Peak prevalence age for people with MS (pwMS) has increased, but little is known about MS clinical course or DMT response in older pwMS.
The objective of this retrospective analysis of a US administrative claims database to was to evaluate MS disease course, DMT use, healthcare utilisation, and time to relapse during follow-up, in pwMS ≥50 years with active disease.
Methods
Inclusion criteria were ≥3 years’ continuous enrolment, ≥1 MS relapse (index event), and age ≥50 years. Baseline period was 1 year prior to index event. Follow-up was 2 years.
Two patient categories were considered: (i) not under DMT treatment at index date (untreated group) and (ii) under DMT treatment at index date (treated group).
Results
Following propensity score matching there were 3,869 patients in the treated and 3,869 patients in the untreated groups.
The untreated group numerically spent more days in hospital than the treated group (9.4 vs 7.8 days) and had more emergency room (ER)/urgent care visits (1.3 vs 1.0 visits).
There were no observed differences in time to relapse between groups.

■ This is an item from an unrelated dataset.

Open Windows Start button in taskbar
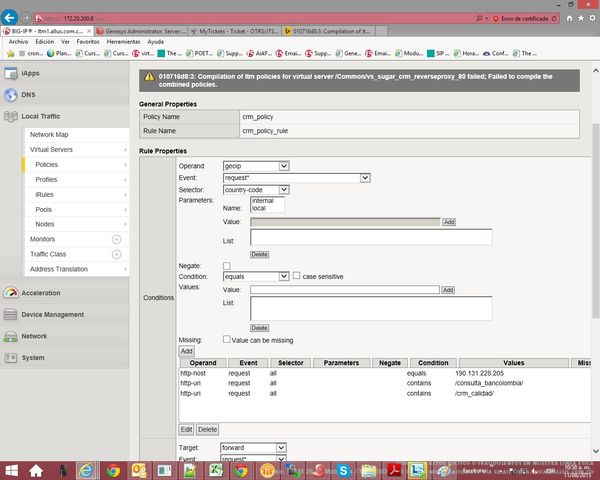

At index relapse, pwMS were treated with glatiramer acetate (29%), interferons (27%), oral DMTs (29%), or intravenous DMTs (15%). During follow-up, 32% of the untreated group were treated with a DMT, mostly intravenous and oral DMTs. DMT treatment remained largely unchanged in the treated group.
Conclusion
DMTs may provide shorter hospital stays and less frequent ER visits in older pwMS with active MS. Treatment inertia after relapse was high.